The primary ISO AI endorsements that require a written contract are the CG 20 33 and CG 20 38, not the CG 20 10, CG 20 26, etc., though the carrier can require any condition they want for extending AI coverage.
As for reviewing contracts like leases, loan agreements, and construction contracts, that’s an agency business decision. The “ivory tower” E&O caveat is don’t do it because, as you are aware, it quite possibly increases the agency’s E&O exposure. Ideally, a customer’s attorney reviews these things since that’s what they’re trained to do in contract law. Then they advise what the insurance requirements should be.
But we know that the reality is that the vast majority of contractors, for example, don’t even read the contract, much less have an attorney review it. Many of them really don’t care what it says…they want the work regardless. Until they find out they’ve agreed to indemnify for something they didn’t insure.
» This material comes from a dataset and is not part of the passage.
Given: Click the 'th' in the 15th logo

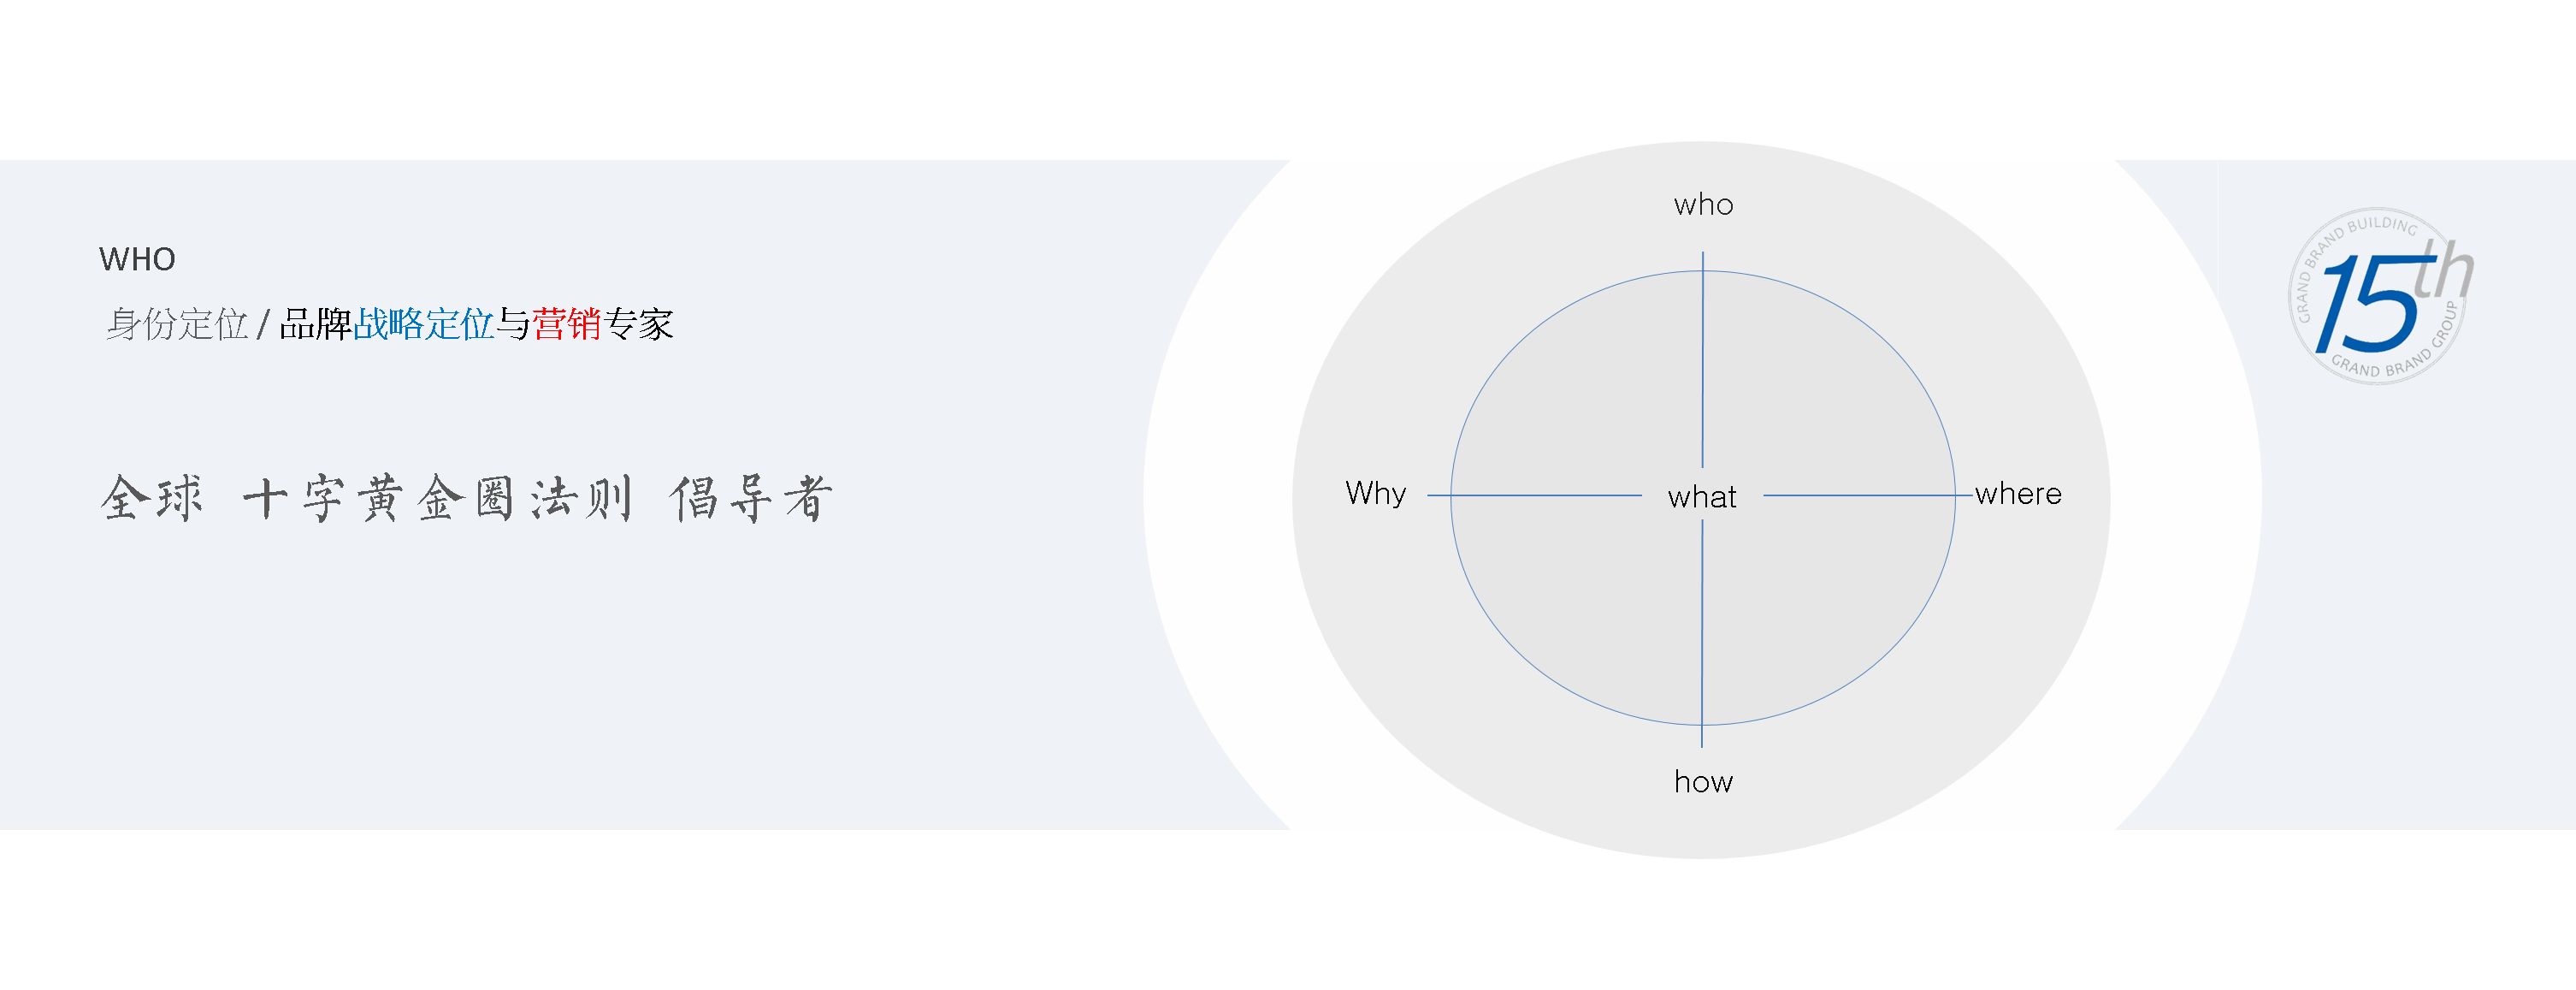Looking at the screenshot, I should tap(2443, 268).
The good side of reality is that no insurance program fully qualifies with the vast majority of indemnification agreements since so many require indemnity for any and all adverse events.
So, the practical recommendation is to assist in contract analysis because, otherwise, how do you know what the insured’s exposures are and how they can best be insured or risk managed? Here is an article about the types of insurance- or indemnity-related provisions found in loan agreements (you will need to have access to the Big “I” Virtual University):
The author has written about commercial leases he’s seen for tiny shopping center vendors where they incur six-figure liabilities in the lease that agents often overlook because they didn’t review the lease or didn’t review it beyond a single “insurance” paragraph, for example, examining the D&D (Damage and Destruction) clause.
Clearly, reviewing contracts requires training, skill and experience…it is far from a clerical function. Take a look at this “Reviewing Contracts for Insureds” section of a white paper I wrote over 10 years ago which includes a sample disclaimer:
I know agencies where skilled producers are better at reading and analyzing complex construction contracts than most attorneys. Being able to review contracts for customers gives you a clear competitive advantage but only if you know what you’re doing. If you don’t, then you are probably best advised, at least from an E&O standpoint, to avoid this practice and advise customers and prospects to “caveat emptor.” And, regardless of your level of expertise, if you perform contract review, use a disclaimer.